→ **Work to do**
In the data below, substitute "section heading" for "section title" and write the lines out again with nothing else changed. Leave the pictures out of your answer.

→ **Data supplied**
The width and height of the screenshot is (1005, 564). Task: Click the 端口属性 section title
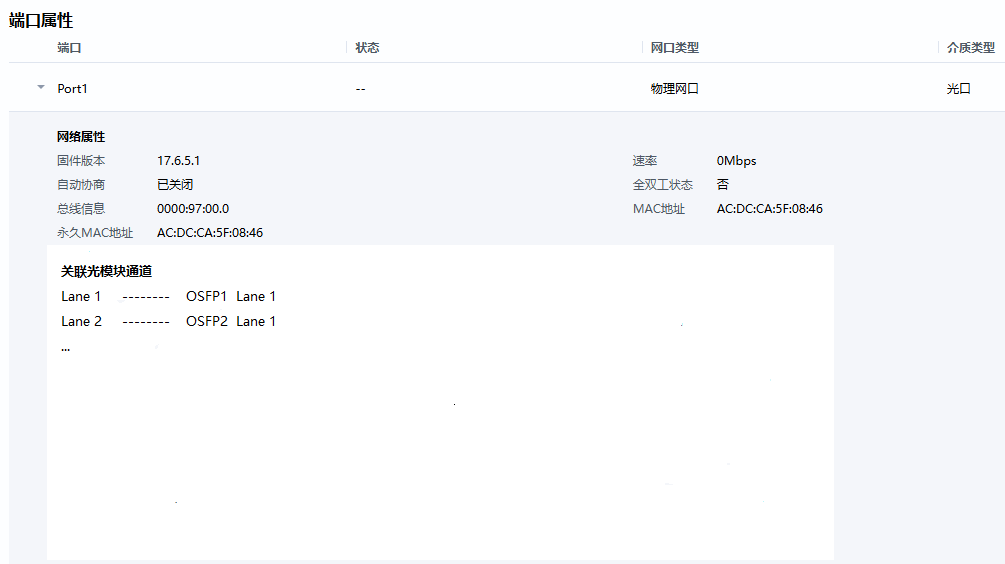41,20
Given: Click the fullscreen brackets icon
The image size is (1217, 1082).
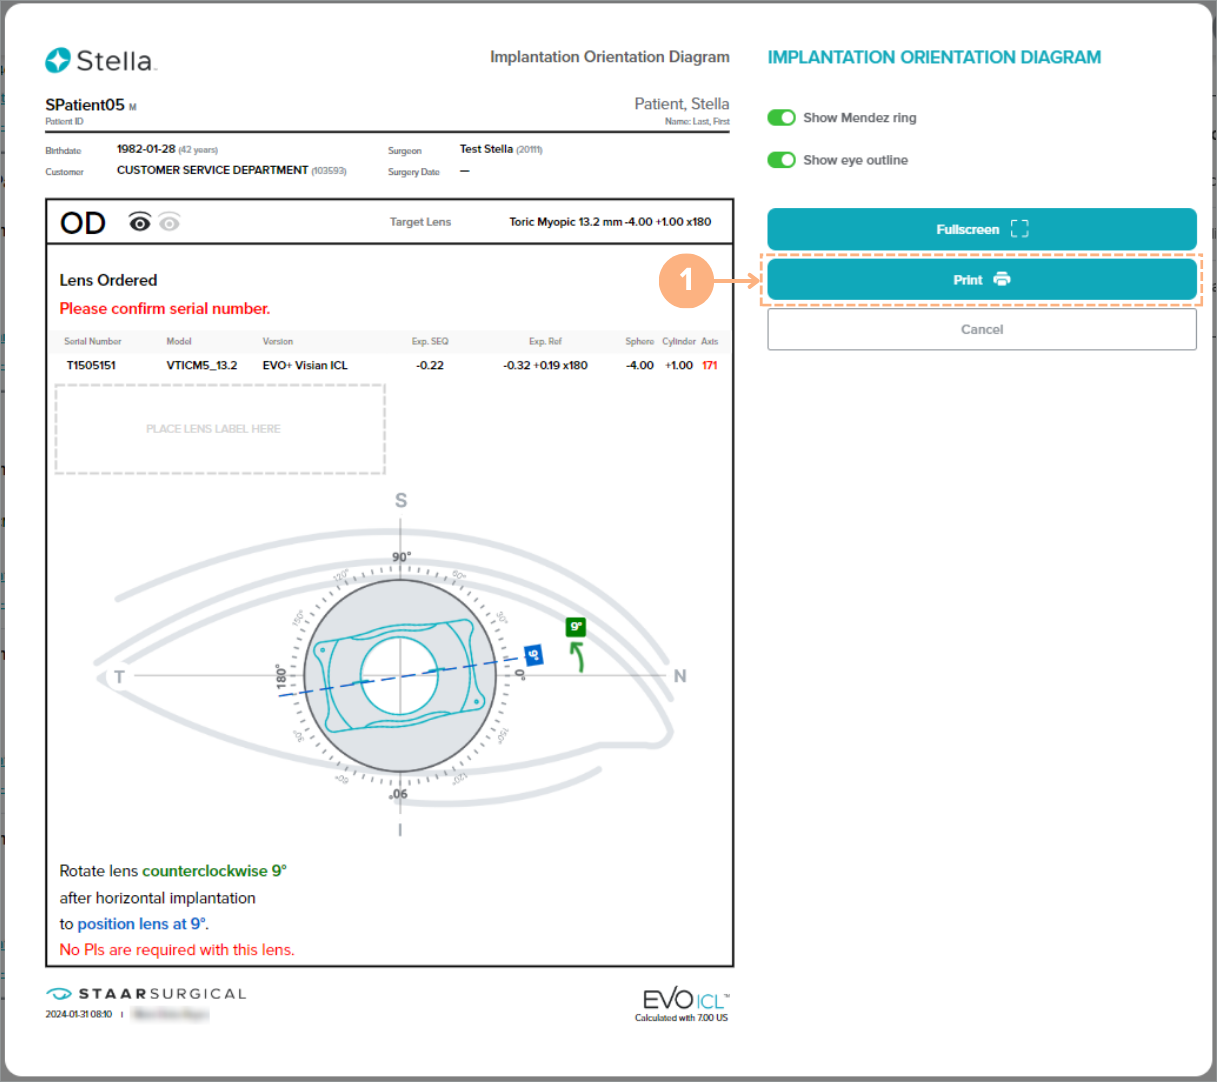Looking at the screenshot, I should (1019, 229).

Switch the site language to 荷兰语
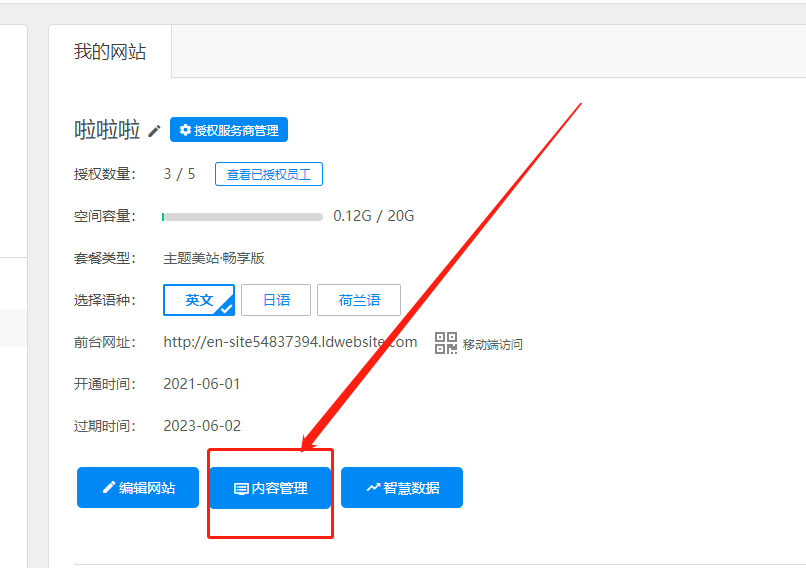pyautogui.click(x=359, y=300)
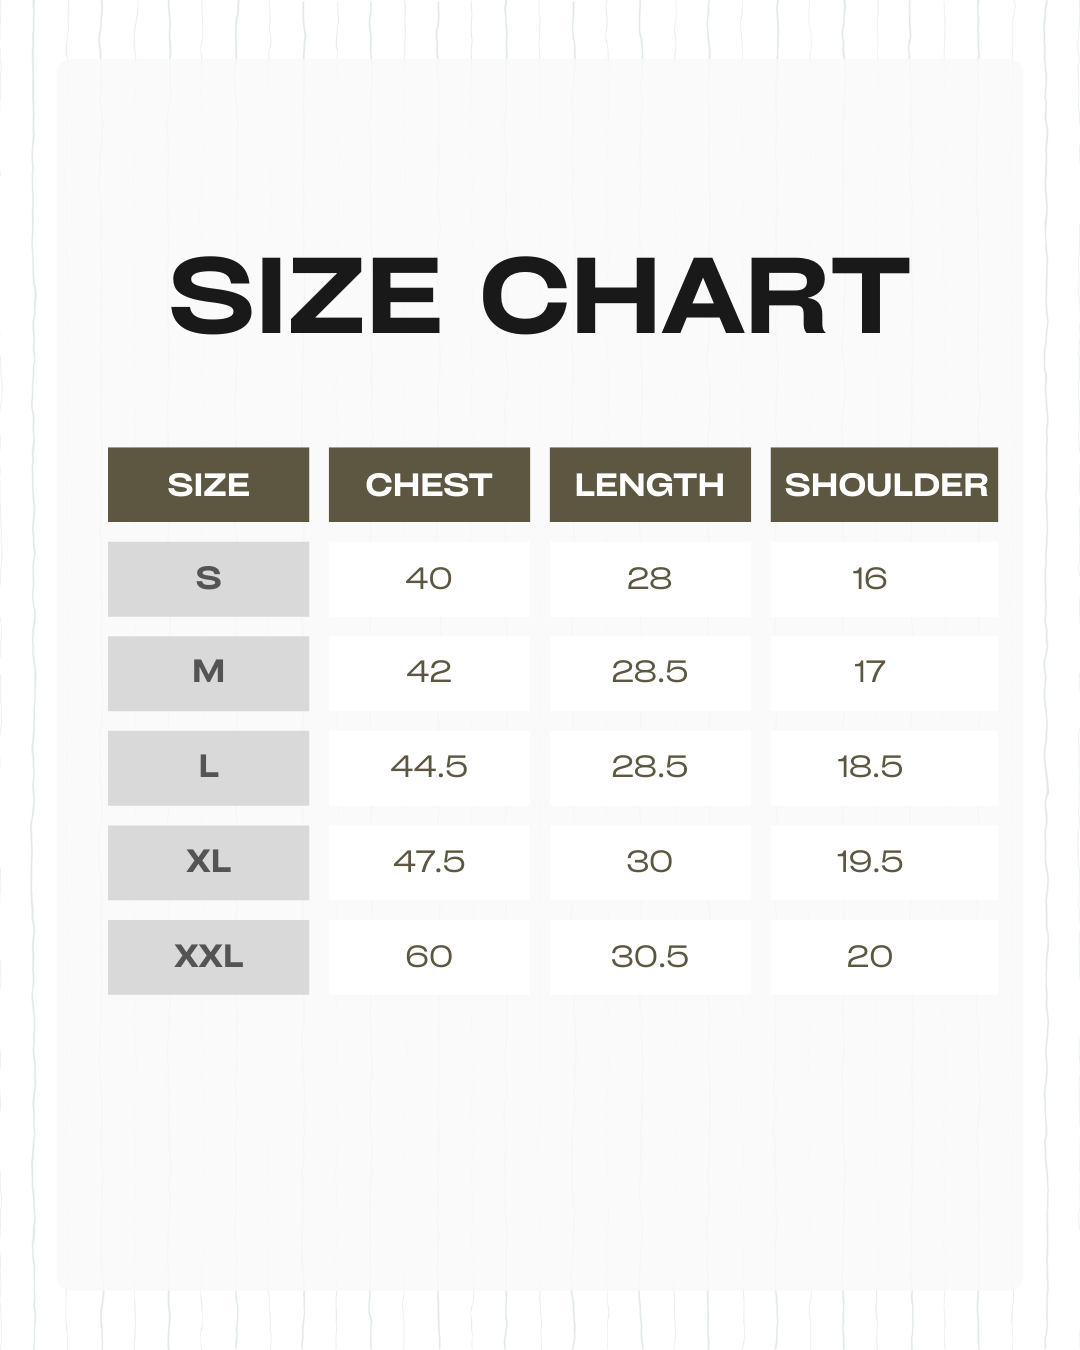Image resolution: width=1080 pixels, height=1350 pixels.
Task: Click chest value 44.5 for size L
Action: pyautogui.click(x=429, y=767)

→ **Answer to the problem**
The width and height of the screenshot is (1005, 564). Task: Click the 端口属性 section heading
41,20
Given: Click the fullscreen brackets icon
The image size is (1217, 1082).
Looking at the screenshot, I should (1019, 229).

Switch the site language to 荷兰语
pyautogui.click(x=359, y=300)
Image resolution: width=1080 pixels, height=1350 pixels.
Task: Click chest value 44.5 for size L
Action: pyautogui.click(x=429, y=767)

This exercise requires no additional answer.